■ Quoted passage:
##########

# Old School Doc in Action! :)



## HKphooey (Sep 23, 2008)




----------



## arnisador (Sep 23, 2008)

Neat! Question: In the gun-behind-the-back scenario, I feel there's more control and follow-up options with the arm-bent block on the turn-around as shown, and it's how we often prefer to block knives in the FMA when feasible, but a few inches' misjudgement could mean missing the gun arm entirely. Most times I've seen something like this the arm has been straight and pointing down to ensure it engages the gun arm. What's the trade-off here from the Kenpo point-of-view?


----------



## girlbug2 (Sep 23, 2008)

Doc is serious!

Hey Doc, bet you never thought these would show up on the Internet one day, eh?


----------



## JTKenpo (Sep 24, 2008)

arnisador said:


> Neat! Question: In the gun-behind-the-back scenario, I feel there's more control and follow-up options with the arm-bent block on the turn-around as shown, and it's how we often prefer to block knives in the FMA when feasible, but a few inches' misjudgement could mean missing the gun arm entirely. Most times I've seen something like this the arm has been straight and pointing down to ensure it engages the gun arm. What's the trade-off here from the Kenpo point-of-view?


 
I would never try to speak for Doc but I believe the trade off is in the follow up move to break the offending arm.  The top hand controls while the other breaks/hyperextends the arm, economy of motion.


----------



## arnisador (Sep 24, 2008)

Yes, I definitely see that--I'd rather be in the position he ends up in than the one I'm describing, both for follow-ups and control of the arm in general, but I also like that extra margin of error!

##########

■ Data excerpts:
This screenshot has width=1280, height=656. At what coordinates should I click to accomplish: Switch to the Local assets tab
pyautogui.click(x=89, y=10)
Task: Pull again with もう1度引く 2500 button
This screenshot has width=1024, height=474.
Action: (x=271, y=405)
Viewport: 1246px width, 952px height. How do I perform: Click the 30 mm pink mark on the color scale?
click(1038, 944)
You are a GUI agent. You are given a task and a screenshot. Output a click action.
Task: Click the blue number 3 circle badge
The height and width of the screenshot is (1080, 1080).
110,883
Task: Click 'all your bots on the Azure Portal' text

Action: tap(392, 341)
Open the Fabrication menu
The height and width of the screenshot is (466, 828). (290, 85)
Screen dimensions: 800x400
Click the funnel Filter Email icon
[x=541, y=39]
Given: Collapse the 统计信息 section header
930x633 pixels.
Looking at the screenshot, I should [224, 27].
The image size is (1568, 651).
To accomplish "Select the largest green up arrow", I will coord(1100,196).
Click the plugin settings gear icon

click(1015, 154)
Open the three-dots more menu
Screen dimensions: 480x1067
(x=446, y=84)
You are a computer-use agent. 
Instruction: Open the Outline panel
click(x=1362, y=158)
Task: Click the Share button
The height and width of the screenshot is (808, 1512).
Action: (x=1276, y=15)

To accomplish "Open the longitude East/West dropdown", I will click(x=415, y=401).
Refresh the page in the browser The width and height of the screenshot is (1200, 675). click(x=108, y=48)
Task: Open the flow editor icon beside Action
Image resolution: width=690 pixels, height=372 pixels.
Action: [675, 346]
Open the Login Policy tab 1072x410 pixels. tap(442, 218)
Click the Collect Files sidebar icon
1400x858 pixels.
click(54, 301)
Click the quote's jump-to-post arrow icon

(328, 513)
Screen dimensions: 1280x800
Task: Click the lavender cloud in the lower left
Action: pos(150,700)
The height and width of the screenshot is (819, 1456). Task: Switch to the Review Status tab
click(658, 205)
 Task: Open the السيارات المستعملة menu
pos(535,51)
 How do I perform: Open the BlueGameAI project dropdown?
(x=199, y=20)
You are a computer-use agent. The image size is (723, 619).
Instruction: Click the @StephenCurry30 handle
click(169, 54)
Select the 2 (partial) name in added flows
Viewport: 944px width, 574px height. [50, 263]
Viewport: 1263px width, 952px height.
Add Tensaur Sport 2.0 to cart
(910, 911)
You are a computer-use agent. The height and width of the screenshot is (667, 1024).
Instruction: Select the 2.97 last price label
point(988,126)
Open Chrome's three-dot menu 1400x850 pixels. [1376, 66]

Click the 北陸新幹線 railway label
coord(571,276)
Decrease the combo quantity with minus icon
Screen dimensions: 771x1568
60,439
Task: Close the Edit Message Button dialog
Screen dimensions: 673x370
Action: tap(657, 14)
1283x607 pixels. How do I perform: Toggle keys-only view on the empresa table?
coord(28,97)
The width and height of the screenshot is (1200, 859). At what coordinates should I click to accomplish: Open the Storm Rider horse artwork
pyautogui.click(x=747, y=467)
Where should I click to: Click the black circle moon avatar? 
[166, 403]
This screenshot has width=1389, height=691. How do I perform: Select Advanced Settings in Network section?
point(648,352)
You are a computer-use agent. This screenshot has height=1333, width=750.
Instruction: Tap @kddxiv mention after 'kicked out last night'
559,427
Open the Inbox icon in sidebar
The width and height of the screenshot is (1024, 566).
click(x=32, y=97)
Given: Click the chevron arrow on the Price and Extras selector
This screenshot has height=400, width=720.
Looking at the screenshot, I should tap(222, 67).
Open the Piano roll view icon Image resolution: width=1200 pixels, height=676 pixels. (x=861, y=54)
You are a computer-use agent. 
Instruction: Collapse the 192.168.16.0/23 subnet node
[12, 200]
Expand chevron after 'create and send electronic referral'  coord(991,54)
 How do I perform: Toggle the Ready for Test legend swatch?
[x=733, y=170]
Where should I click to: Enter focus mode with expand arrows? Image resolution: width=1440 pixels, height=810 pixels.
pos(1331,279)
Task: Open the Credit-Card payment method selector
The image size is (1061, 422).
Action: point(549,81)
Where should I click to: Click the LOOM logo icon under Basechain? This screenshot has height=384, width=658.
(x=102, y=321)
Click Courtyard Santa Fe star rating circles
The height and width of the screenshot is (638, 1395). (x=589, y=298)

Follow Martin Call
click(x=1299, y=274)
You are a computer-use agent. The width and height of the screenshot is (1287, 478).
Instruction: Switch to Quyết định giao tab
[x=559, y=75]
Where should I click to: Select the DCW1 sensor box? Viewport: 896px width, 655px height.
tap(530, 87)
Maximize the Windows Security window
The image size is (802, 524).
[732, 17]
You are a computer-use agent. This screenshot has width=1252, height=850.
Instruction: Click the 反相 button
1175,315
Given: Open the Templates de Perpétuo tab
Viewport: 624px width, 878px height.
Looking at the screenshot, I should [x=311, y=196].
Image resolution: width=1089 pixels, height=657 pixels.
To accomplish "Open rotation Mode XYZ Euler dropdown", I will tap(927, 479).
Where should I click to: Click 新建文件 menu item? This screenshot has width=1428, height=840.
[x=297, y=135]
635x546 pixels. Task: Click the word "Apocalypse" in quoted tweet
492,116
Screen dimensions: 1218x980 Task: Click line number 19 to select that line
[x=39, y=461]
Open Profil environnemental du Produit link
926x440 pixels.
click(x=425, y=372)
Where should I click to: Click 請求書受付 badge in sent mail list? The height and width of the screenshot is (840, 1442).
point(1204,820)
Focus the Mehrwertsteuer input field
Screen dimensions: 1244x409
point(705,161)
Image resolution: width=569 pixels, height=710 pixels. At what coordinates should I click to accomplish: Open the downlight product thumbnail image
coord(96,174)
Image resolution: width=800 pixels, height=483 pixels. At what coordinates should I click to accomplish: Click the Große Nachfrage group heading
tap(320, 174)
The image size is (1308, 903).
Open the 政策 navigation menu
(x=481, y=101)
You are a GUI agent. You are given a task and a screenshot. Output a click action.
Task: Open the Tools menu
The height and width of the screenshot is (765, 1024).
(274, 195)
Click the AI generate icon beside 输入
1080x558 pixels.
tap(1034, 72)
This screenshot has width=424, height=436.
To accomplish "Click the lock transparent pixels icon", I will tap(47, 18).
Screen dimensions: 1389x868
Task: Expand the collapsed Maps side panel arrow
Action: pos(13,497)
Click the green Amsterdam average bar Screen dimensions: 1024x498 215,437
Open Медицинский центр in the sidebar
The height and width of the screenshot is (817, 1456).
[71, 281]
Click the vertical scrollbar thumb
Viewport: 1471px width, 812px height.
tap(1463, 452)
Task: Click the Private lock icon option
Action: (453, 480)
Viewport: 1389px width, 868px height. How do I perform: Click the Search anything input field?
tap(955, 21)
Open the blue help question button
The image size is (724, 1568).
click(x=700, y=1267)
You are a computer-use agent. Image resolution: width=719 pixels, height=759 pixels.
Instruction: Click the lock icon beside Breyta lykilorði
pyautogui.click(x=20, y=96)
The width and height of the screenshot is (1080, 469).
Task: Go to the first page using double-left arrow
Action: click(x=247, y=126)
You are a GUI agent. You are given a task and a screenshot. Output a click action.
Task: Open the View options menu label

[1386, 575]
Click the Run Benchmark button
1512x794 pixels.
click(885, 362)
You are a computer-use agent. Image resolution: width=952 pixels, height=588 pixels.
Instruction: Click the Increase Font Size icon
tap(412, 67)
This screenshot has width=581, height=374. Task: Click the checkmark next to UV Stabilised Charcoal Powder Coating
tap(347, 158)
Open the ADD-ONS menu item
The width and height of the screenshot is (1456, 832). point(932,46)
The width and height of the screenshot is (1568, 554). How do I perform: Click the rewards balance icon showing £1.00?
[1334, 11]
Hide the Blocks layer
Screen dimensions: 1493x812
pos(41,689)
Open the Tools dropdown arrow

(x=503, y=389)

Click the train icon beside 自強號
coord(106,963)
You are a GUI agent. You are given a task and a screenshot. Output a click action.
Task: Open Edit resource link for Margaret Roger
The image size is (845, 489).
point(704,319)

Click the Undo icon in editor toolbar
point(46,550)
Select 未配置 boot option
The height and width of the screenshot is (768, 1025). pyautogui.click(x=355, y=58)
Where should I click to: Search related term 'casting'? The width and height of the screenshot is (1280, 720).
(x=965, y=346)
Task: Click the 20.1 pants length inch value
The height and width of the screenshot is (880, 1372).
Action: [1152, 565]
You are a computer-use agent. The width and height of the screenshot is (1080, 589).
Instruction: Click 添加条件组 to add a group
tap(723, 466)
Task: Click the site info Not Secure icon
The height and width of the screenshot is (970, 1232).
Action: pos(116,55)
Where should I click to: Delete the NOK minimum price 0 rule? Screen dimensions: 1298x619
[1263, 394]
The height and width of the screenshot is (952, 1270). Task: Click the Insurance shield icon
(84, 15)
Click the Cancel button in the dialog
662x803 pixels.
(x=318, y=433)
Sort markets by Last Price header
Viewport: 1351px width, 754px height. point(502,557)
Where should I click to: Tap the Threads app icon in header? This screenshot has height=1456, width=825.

##########

■ To be done:
A) In the Kenpo forum thread, how does arnisador say the arm has usually been held in similar gun-behind-the-back defenses he has seen?
B) Go on with the Kenpo forum thread after arnisador's last post.

■ Task responses:
A) Straight and pointing down, to make sure it engages the gun arm.

B)
----------



## JTKenpo (Sep 24, 2008)

arnisador said:


> Yes, I definitely see that--I'd rather be in the position he ends up in than the one I'm describing, both for follow-ups and control of the arm in general, but I also like that extra margin of error!


 

Especially when dealing with a weapon, agreed.


----------



## Doc (Sep 24, 2008)

arnisador said:


> Neat! Question: In the gun-behind-the-back scenario, I feel there's more control and follow-up options with the arm-bent block on the turn-around as shown, and it's how we often prefer to block knives in the FMA when feasible, but a few inches' misjudgement could mean missing the gun arm entirely. Most times I've seen something like this the arm has been straight and pointing down to ensure it engages the gun arm. What's the trade-off here from the Kenpo point-of-view?


Good question sir, and I have taught it both ways. This was from the mid-eighties and a video project with one of my Taiji students. Mr. Parker wanted me to stay closer to the Motion-Kenpo written version of the technique here.

This method works well when you apply the Psychology of Confrontation information to the assault. Our philosophy with handguns especially is dependent on this component, and our law enforcement guys use it exclusively. Simply; if a guy wants to shoot you, than you are already shot. If he has a gun on you, and you're not shot, than his immediate intent is to intimidate and/or control. Doesn't mean he won't shoot you, it just means that he doesn't want to shoot you at that moment.

Because the assault is from the rear, we Index our head to the left and right to set up alignment. At the same time we raise our hands, NOT our elbows, and apply pressure against the weapon to cause him to press the weapon firmly into our backs. This allows us to take a slight step forward, causing him to follow. Once he takes a step toward us to follow, no matter how slight, he will lose lateral strength in his arm. 

All of the movements that occur before our Initial Retaliation we term Surviving The Initial Assault, and all of the physical movements fall within anticipated reactions of the victim by the attacker. Therefore, the movements appear natural in our set up to retaliate.

This is when the turn occurs, and the physical control of the weapon begins, with assurance as to where the weapon is located. The straight arm method is also effective but there are some Startle Reflex issues that must be considered, that may make it slightly more difficult, but not greatly so.

Disclaimer: The rest of the moves of this scenario on this video was/is not in our curriculum, and was for the video project only.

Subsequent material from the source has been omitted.